僕たちはロイス・ホールから一番近いファースト・フード店に向かう。途中、キャンパス・ポリスの巡回と鉢合わせするが、容易にそれをやり過ごす。何故か判らないが、ハッパはアルコールと違って瞬時に通常の状態に戻ることができる。
信号を渡ればそこがハンバーガーのファースト・フード店だ。僕はフィッシュバーガーをふたつとコーラのミディアムをテイクアウトした。
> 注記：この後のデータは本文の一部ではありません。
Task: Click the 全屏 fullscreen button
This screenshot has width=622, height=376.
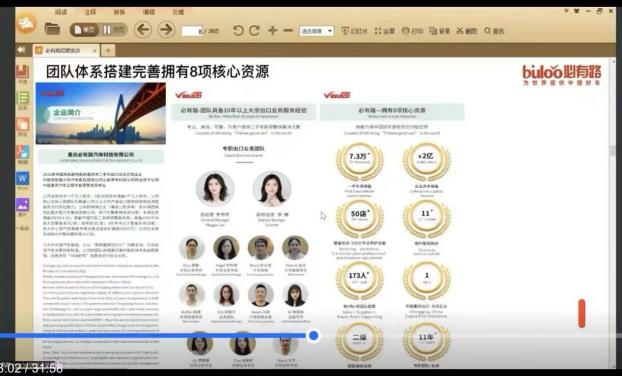Action: 384,31
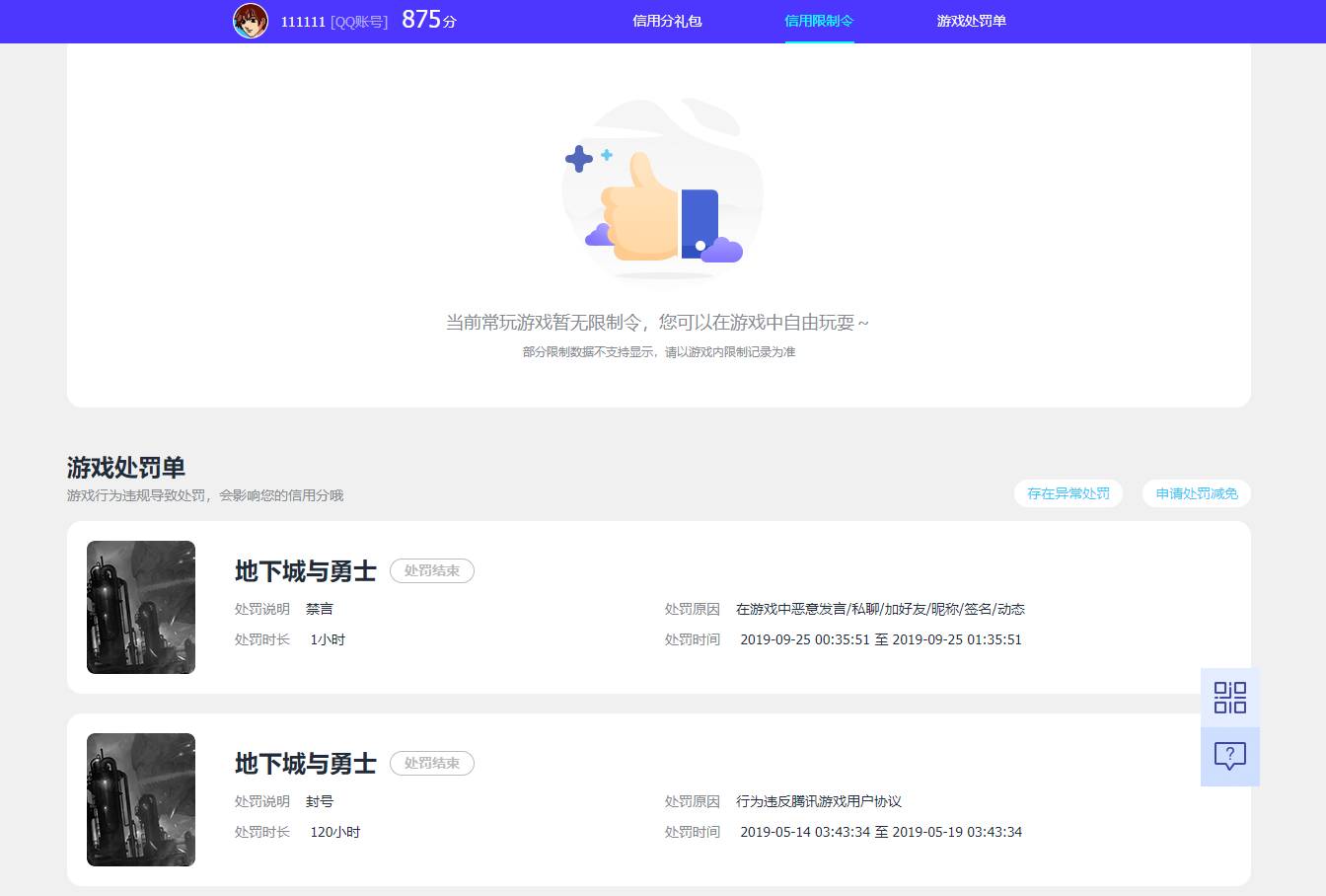Open the help feedback bubble icon
The width and height of the screenshot is (1326, 896).
click(1229, 756)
ホカホカの湯気が手に持った袋から立ちのぼる。僕らは歩道に立って信号が変わるのを待っている。信号が変わるまでがすごく長く感じられる。まだストーンドは持続しているようだ。ストーンドの最中は色んなことがいつもとは違う。例えば信号は、通常より強い電圧で発光しているように思える。赤や緑の光の玉は輪郭がぼやけ、でっかく見えるのだ。星空を見上げれば、そのまま大空に吸い込まれそうになる。
ストーンドで気が大きくなった僕は、横断歩道を渡る途中で、ジェシカに近づき肩に手を廻してみた。ジェシカは僕を嫌がらず、腕を僕の腰に巻きつてきた。僕は、何の問題もないのだ、と自分に言い聞かせる。そう言い聞かせながら背中にクヌ―トの視線を感じていた。
先週末の深夜、バスルームから出てきた僕は、廊下を歩き自室に戻る途中で、クヌートの部屋から出て来るジェシカと出くわした。ジェシカは僕と顔を合わせることなく、小走りで自室に戻っていった。ビーチサンダルの音がペタペタと廊下に響いた。Tシャツにジョギングパンツ姿のジェシカの肢は小鹿のようにしなやかで陶器のように白かった。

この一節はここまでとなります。